**Document passage:**
Random Musings about Life, the Universe, and Everything.
There's truth there, but I wonder how far we can take the analogy. If nature is our model, then all churches will someday die. This conflicts with Justin's other post, "Don't let your church end up on Pinterest." If nature is our model, doesn't that mean that all churches with "end up on Pinterest" someday? And to bring it closer to home, are some pastors actually called to "hospice care"? To pastor a church to its death? I'm not sure what that would look like and I can't see how anyone with a pastor's heart would be comfortable in that role.I'm not saying the analogy is wrong, I think it's right, but I find the final conclusion of the stream of logic quite uncomfortable.
I actually think that the analogy is wrong. The point is not for us to overanalyze the analogy of growth and follow it through maturity and death. The reason to point out that maturity typically ends growth is to show where the analogy fails. The analogy inherent in the terminology comes from us, not from the Bible--the Bible discusses "disciples being added," not the growth of the church.Where I think Justin gets it most right are his itemized points at the end of his post. The problem with fixating on growth is that it leads pastors into schemes for getting more sheep instead of tending to the ones God has already given them. It also breeds discontentment, envy, and self-condemnation when the expected growth does not occur.

**Work to complete:**
A. For each statement about the church-growth discussion, answer yes or no and quote the words of the text that decide it: (i) The second comment holds that the analogy is correct. (ii) The first comment finds the final conclusion of the analogy's logic uncomfortable. (iii) According to the second comment, the Bible discusses the growth of the church.
B. Summarize the church-growth discussion in two sentences.
C. Resume the church-growth discussion from the point where it stops.
The data comes from a separate source and is unrelated to the church-growth discussion.

**Extracted information:**
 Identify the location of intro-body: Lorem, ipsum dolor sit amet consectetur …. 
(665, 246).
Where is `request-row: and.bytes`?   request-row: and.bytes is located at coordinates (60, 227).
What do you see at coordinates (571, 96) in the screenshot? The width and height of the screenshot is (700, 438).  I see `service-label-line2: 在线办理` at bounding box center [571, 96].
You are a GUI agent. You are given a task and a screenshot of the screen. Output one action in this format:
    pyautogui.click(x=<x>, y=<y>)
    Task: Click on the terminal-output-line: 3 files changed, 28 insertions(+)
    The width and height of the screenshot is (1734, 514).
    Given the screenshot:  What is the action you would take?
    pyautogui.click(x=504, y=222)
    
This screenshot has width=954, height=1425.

**Exercise responses:**
A.
(i) No: "I actually think that the analogy is wrong."
(ii) Yes: "I find the final conclusion of the stream of logic quite uncomfortable."
(iii) No: "the Bible discusses "disciples being added," not the growth of the church."

B. One comment accepts the analogy between church growth and nature but is uncomfortable with its final conclusion, that all churches will someday die, and asks whether some pastors are called to pastor a church to its death. A reply calls the analogy wrong because it comes from us rather than the Bible, and agrees with Justin that fixating on growth leads pastors to seek more sheep instead of tending the ones they have and breeds discontentment, envy, and self-condemnation.

C.
I agree with focusing on discipleship instead of growth, of course, but the issue is still "disciples being added." One can be not "fixated" on growth but still be concerned about the lack of "disciples being added." For example, if a pastor is focusing as best he can on "tending his sheep" and discipleship yet seeing his church shrink, how can he not be troubled? How should he prevent the approach of Pinterest?I still wonder if churches actually do have life-cycles. Scripture may not discuss it, but it seems an all too common experience.
I think it's (almost) inarguable that churches do have life cycles--that is, if we're talking about the local church in the US, where churches are organized (and incorporated) like businesses. Businesses also have life cycles, and the local church suffers the same issues that businesses do--the big box store comes in and puts all the mom and pop shops out of business.Someone replied to the Pinterest blog mentioning that in some cases churches have outgrown their buildings and been unable to sell them. But we all know that a lot of churches fail and close their doors as well. Part of that is the fact that fewer and fewer people go to church simply because "that's what nice people do on a Sunday morning." Part of what we're seeing is the visible church being whittled down to the size of the invisible Kingdom--which may not be all bad.